Comma@361 (line 1, column 362): ,
Identifier@363 (line 1, column 364): MyBool
Boolean@370 (line 1, column 371): False
RBracket@375 (line 1, column 376): }
Parsing into AST
So now that my tokenization looks good, I want to parse the tokens into a custom AST, that is associate field-value pairs, infer primitive types, and recreate proper nesting of struc. Any help on this part would be appreciated.
public enum DataType
{
BOOL,
INT,
REAL,
STRING,
ENUM,
STRUC
}
public abstract class Data
{
private static Regex _array = new Regex(@"\[([\d]+)\]", RegexOptions.IgnoreCase);
public abstract DataType Type { get; }
public string Name { get; set; }
public bool IsScalar { get => Type != DataType.STRUC; }
public bool IsComposite { get => Type == DataType.STRUC; }
public bool IsArrayElement(out short index)
{
index = 0;
Match match = _array.Match(Name);
if (match.Success)
{
index = short.Parse(match.Groups[1].Value);
return true;
}
else
{
return false;
}
}
}
public class BoolData : Data
{
public override DataType Type => DataType.BOOL;
public bool Value { get; private set; }
public BoolData(string name, bool value)
{
Name = name;
Value = value;
}
}
public class IntData : Data
{
public override DataType Type => DataType.INT;
public short Value { get; private set; }
public IntData(string name, short value)
{
Name = name;
Value = value;
}
}
public class RealData : Data
{
public override DataType Type => DataType.REAL;
public double Value { get; private set; }
public RealData(string name, double value)
{
Name = name;
Value = value;
}
}
public class StringData : Data
{
public override DataType Type => DataType.STRING;
public string Value { get; private set; }
public StringData(string name, string value)
{
Name = name;
Value = value;
}
}
public class EnumData : Data
{
public override DataType Type => DataType.ENUM;
public string Value { get; private set; }
public EnumData(string name, string value)

STORED RECORDS:
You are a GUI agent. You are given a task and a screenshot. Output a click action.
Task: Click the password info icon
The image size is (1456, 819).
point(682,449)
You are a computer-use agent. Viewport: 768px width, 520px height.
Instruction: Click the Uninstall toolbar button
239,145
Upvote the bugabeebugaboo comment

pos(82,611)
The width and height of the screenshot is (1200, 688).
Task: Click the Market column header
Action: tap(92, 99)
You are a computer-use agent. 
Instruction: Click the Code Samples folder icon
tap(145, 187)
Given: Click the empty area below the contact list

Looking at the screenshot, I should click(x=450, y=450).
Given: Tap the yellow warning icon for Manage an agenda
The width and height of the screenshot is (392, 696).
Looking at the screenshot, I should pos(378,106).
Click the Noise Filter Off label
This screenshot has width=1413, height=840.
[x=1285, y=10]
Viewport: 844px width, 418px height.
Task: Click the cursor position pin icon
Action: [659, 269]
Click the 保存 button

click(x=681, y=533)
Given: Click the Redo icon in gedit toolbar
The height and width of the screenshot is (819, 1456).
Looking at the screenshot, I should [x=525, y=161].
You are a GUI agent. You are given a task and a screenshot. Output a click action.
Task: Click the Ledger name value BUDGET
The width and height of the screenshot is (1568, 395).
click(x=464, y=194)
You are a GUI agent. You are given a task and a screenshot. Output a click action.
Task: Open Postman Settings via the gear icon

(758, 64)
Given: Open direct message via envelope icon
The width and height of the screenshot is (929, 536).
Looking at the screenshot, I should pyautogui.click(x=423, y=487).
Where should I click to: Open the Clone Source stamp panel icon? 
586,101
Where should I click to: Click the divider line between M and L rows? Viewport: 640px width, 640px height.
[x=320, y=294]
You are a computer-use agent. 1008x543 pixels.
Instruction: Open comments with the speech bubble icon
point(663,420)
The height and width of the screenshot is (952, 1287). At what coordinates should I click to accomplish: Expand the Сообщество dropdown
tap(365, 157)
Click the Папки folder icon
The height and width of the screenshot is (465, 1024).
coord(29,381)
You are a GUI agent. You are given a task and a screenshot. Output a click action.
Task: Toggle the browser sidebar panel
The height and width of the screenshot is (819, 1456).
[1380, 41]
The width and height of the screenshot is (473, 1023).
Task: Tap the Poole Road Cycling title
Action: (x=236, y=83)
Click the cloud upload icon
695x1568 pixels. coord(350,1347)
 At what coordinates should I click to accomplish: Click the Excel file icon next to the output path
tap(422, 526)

EXERCISE DESCRIPTION: Carry on the AST parsing post from the point where it stops. The items have no connection to the AST parsing post.

REPLY TO THE EXERCISE:
{
Name = name;
Value = value;
}
}
public class StrucData : Data
{
public override DataType Type => DataType.STRUC;
public List<Data> Value = new List<Data>();
public StrucData(string name)
{
Name = name;
Value = new List<Data>();
}
public void Add(Data data) => Value.Add(data);
}
So you need to create a parser for each Data class you've defined. The primitive types are fairly straightforward, but the StrucData parser is the one that needs to be recursive. It has to try each of the primitive parsers using Or().Try(), but if those aren't successful, it has to try and parse another StrucData using recursion. Then after successful parsing of that, you can get a List<Data> result by using the function ManyDelimitedBy since each of your Data objects is separated by a comma.
Try this:
public static class KrlParsers
{
public static TokenListParser<KrlToken, BoolData> BoolParser =
from id in Token.EqualTo(KrlToken.Identifier)
from val in Token.EqualTo(KrlToken.Boolean)
select new BoolData(id.ToStringValue(), bool.Parse(val.ToStringValue()));
public static TokenListParser<KrlToken, IntData> IntParser =
from id in Token.EqualTo(KrlToken.Identifier)
from val in Token.EqualTo(KrlToken.Integer)
select new IntData(id.ToStringValue(), short.Parse(val.ToStringValue()));
public static TokenListParser<KrlToken, RealData> RealParser =
from id in Token.EqualTo(KrlToken.Identifier)
from val in Token.EqualTo(KrlToken.Real)
select new RealData(id.ToStringValue(), double.Parse(val.ToStringValue()));
public static TokenListParser<KrlToken, StringData> StringParser =
from id in Token.EqualTo(KrlToken.Identifier)
from val in Token.EqualTo(KrlToken.String)
select new StringData(id.ToStringValue(), val.ToStringValue());
public static TokenListParser<KrlToken, EnumData> EnumParser =
from id in Token.EqualTo(KrlToken.Identifier)
from val in Token.EqualTo(KrlToken.Enum)
select new EnumData(id.ToStringValue(), val.ToStringValue());
public static TokenListParser<KrlToken, StrucData> StrucParser =
from id in Token.EqualTo(KrlToken.Identifier).Optional()
from _lb in Token.EqualTo(KrlToken.LBracket)
from type in Token.EqualTo(KrlToken.Type)
from data in
StringParser.Select(x => (Data)x).Try()
.Or(IntParser.Select(x => (Data)x)).Try()
.Or(RealParser.Select(x => (Data)x)).Try()
.Or(BoolParser.Select(x => (Data)x)).Try()
.Or(EnumParser.Select(x => (Data)x)).Try()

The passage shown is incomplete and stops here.